METHODS: The State Inpatient Databases for New York and Florida were used to identify 90-day readmissions among IBD inpatients from 2009 to 2013. The prevalence of fragmentation, defined as a readmission to a non-index hospital, was reported. Characteristics associated with fragmented care were identified using multivariable logistic regression. Multivariable models were utilized to determine the association between fragmentation and outcomes (in-hospital mortality, readmission length of stay, and inpatient colonoscopy).
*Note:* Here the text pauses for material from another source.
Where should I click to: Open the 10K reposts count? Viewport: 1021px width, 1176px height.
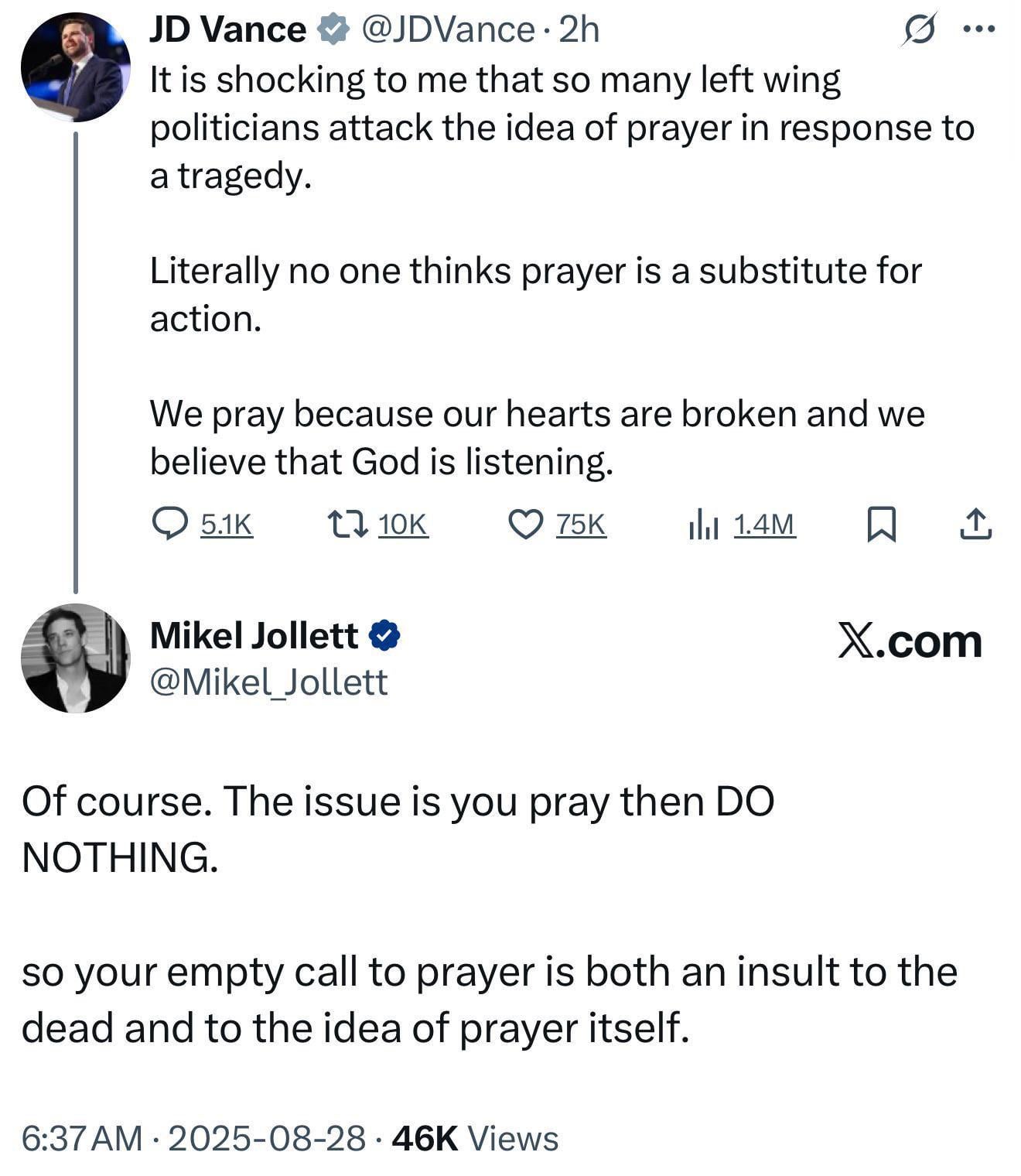pos(403,525)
RESULTS: Among IBD inpatients, 25,241 and 29,033 90-day readmission visits were identified, in New York and Florida, respectively. The prevalence of fragmentation was 26.4% in New York and 32.5% in Florida. Younger age, a non-emergent admission type, public payer or uninsured status, mood disorder, and substance abuse were associated with fragmented care, while female gender and a primary diagnosis of an IBD-related complication had an inverse association. Fragmented inpatient care is associated with a higher likelihood of in-hospital death, higher rates of inpatient colonoscopy, and a longer readmission length of stay.
CONCLUSIONS: Over one in four IBD inpatient readmissions are fragmented. Disparities and differences in fragmentation exist and contribute to poor patient outcomes. Additional efforts targeting fragmentation should be made to better coordinate IBD management, reduce healthcare gaps, and promote high-value care.